Souktel, one of the fastest growing startups in Palestine today, is set to enter a new era with a round of $1 million in investment from Palestine-based venture capital fund Sadara Ventures.
For Sadara, which focuses on technology ventures and is backed by a slew of investors that include Google Foundation, Cisco, the Soros Economic Development Fund, the Skoll Foundation, AOL founder Steve Case, and the European Investment Bank, investment in Ramallah-based Souktel is a natural step.
The startup has been boosting job creation in Palestine via its “Job Match” SMS platform since 2006, while exporting Job Match and its community support service “AidLink” to the entire Middle East, North Africa, and sub-Saharan Africa. As it continues to partner with organizations like Save the Children, UNESCO, Al-Jazeera, Mercy Corps, Education Development Center, CHF International, and UNICEF, on projects from Gaza to Darfur to Iraq, Souktel has undoubtedly grown from being a local darling to a regional force.
Across the Middle East, where internet penetration across the board hovers around 40%, slightly above the world average of 34%, according to Internet World Stats, a focus on SMS has allowed Souktel to connect communities where 3G is either not available or not consistent.

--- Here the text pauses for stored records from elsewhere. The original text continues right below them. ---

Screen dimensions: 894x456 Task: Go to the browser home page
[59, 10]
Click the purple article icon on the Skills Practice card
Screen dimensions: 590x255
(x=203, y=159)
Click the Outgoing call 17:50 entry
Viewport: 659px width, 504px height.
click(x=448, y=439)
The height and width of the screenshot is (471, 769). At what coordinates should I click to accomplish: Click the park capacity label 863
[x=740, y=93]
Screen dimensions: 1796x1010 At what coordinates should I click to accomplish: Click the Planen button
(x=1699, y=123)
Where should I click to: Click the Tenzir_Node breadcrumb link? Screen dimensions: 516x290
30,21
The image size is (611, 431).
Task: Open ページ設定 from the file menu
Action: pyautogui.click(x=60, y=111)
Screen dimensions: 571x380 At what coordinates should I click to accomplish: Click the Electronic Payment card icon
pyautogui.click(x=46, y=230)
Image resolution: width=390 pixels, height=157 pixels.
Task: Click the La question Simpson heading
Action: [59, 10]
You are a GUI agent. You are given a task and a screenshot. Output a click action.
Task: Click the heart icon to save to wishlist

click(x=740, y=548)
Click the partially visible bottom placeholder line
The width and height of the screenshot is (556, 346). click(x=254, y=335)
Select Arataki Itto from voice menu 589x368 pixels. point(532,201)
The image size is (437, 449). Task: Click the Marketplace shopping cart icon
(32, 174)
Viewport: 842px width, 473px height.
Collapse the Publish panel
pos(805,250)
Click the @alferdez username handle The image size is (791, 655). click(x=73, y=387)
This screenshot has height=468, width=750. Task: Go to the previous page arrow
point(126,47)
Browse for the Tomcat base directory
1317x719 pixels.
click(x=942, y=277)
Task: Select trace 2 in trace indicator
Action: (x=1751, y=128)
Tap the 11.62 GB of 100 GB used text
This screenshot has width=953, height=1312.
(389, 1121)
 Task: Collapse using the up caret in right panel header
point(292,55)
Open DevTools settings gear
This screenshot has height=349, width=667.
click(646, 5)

In Africa, where internet penetration approaches only 16%, the need for SMS platforms to connect aid organizations with local populations is even more pressing.
Here, Souktel’s advantage in serving the market is the flexibility of its technology. “The nice thing about the platform is its diversity,” says co-founder and team leader Jacob Korenblum. At its essence, “it matches people who are looking for something to people who are providing a service,” making it adaptable to any market need. In Morocco, for example, Souktel has launched a service that connects the Ministry of Agriculture to local farmers, to inform them of crop prices and disseminate irrigation information.
Interestingly, with Sadara’s investment, Souktel now plans to expand beyond SMS, launching a “slew of smartphone apps” in the next year, first for Android and iOS. It’s a strategic move in a region that boasts countries with some of the highest smartphone penetration rates in the world- the UAE and Saudi Arabia clock in at 62% and 60%, respectively, as compared to 44% in the U.S., according to Google. “We're seeing a real diversity in terms of the way people use their phones, and we want to offer them the maximum amount of choice,” says Korenblum.
Even in markets with lower penetration rates, smartphone use is influential; in Egypt, 41% of smartphone owners have a made a purchase on their mobile device, while 80% make purchases once a month or more, making it the most engaged of any country that participated in Google’s survey.
While Souktel is looking to take make its services platform-agnostic, essentially, the region’s growing smartphone use doesn’t obviate the need for SMS platforms. After all, says Korenblum, a recent Pew Center Study found that the top two functions U.S. adults use their cellphones for are 1) taking photos and 2) sending SMS messages. SMS, which just celebrated its 20th birthday, won’t be obsolete anytime soon.
So Souktel won’t abandon its primary services, but will simply expand to match consumption trends. It will also be looking to expand beyond the 16 markets that it currently serves, to reach further into local communities. In Egypt, the platform will be launching larger scale job information services in the new year.
The investment round also serves as a benchmark for the growth of the Palestinian IT sector, says Sadara Founding General Partner Saed Nashef. “As our second investment, this provides further indication that the tech entrepreneurial sector in Palestine is starting to produce attractive investment targets. Souktel’s track record has been very impressive, and they've already built significant assets that lay great foundations to take their company to the next stage. We’re really excited about helping them continue their great work."
When it comes to potential synergies between Sadara’s first portfolio company, Yamsafer, and Souktel, no mutual benefits or projects are immediate obvious, says Nashef, but of course it “could happen in the future.”
Meanwhile, Souktel will continue to facilitate opportunities for its users, says Korenblum. “Our primary passion is enabling employment and economic growth. Linking people with job opportunities in their own markets is an expertise we'll continue to develop.”